생물분해성 중합체 매트릭스 및 생물분해성 중합체 매트릭스와 연관된 단백질을 포함하는 압출된 생물분해성 안구내 이식물에 있어서, 생물분해성 중합체 매트릭스는 첫 번째 폴리(D,L-락티드-코-글리콜리드) 및 두 번째 폴리(D,L-락티드-코-글리콜리드)를 포함하고, 첫 번째 폴리(D,L-락티드-코-글리콜리드)는 에스테르 말단기 및 약 75:25의 D,L-락티드:글리콜리드 비율을 갖고, 그리고 두 번째 폴리(D,L-락티드-코-글리콜리드)는 산성 말단기 및 약 50:50의 D,L-락티드:글리콜리드 비율을 갖고, 여기서 이식물은 포유동물의 눈에서 이식물의 배치 후 약 90 일 동안 생물학적으로 활성 형태에서 단백질의 연속적 방출을 제공하는 것을 특징으로 하는 압출된 생물분해성 안구내 이식물.

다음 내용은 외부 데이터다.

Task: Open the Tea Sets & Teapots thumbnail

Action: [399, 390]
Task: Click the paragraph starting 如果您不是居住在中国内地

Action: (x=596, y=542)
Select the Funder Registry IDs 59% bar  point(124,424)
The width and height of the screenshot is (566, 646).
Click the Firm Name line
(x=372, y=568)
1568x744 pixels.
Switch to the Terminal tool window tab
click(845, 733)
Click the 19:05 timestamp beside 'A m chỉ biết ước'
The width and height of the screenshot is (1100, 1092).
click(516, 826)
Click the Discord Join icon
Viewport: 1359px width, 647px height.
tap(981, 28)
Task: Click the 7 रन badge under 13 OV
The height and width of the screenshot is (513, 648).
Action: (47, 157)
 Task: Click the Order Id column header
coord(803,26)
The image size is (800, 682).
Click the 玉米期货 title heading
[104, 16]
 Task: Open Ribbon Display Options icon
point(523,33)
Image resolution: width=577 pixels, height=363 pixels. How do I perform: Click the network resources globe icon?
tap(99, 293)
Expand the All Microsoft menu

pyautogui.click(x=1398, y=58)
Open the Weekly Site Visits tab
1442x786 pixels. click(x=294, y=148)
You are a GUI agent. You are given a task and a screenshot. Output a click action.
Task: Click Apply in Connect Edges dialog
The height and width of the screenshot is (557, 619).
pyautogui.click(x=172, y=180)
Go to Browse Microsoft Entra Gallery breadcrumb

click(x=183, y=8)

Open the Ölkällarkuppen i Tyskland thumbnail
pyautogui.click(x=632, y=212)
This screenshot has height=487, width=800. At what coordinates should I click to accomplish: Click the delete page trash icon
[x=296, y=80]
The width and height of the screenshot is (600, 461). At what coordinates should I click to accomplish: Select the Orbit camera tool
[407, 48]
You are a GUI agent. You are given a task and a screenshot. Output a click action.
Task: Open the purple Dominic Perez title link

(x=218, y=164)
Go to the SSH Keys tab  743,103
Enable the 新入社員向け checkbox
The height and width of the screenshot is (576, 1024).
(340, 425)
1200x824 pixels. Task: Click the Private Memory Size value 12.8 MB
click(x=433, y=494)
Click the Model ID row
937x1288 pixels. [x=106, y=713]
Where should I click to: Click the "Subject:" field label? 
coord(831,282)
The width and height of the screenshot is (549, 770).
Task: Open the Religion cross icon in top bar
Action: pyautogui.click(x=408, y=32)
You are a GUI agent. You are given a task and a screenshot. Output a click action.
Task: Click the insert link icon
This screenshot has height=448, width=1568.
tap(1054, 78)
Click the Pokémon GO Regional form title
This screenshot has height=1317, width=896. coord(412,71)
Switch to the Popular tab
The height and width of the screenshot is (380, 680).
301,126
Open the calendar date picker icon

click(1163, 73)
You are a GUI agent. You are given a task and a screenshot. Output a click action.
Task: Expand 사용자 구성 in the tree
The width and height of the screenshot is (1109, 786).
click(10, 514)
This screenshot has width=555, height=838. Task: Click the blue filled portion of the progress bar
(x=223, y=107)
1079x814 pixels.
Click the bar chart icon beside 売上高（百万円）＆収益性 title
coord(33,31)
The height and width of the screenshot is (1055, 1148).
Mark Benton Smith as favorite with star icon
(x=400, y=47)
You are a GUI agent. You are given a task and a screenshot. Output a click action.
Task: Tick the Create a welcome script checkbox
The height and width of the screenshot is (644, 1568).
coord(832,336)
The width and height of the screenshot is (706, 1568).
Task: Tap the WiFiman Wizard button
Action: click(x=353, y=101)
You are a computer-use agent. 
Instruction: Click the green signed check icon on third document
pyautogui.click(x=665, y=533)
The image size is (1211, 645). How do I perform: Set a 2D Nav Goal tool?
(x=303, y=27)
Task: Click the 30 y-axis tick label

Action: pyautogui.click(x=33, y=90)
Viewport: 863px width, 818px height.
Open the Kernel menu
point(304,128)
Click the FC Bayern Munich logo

청구항 2에 있어서, 첫 번째 폴리(D,L-락티드-코-글리콜리드) 대 두 번째 폴리(D,L-락티드-코-글리콜리드)의 중량 대 중량 비율은 약 90:10인 것을 특징으로 하는 압출된 생물분해성 안구내 이식물.
청구항 2에 있어서, 단백질은 안구 혈관신생, 맥락막 혈관신생, 황반 변성, 그리고 황반 부종으로 구성된 군에서 선택되는 안구 장애의 최소한 하나의 증상을 감소시키는데 치료적으로 효과적인 것을 특징으로 하는 압출된 생물분해성 안구내 이식물.
청구항 3에 있어서, 단백질은 혈관 내피 성장 인자 (VEGF) 또는 혈소판 유래 성장 인자 (PDGF)에 결합하는 항체, 항체 단편, DARPin, 또는 안티칼린인 것을 특징으로 하는 압출된 생물분해성 안구내 이식물.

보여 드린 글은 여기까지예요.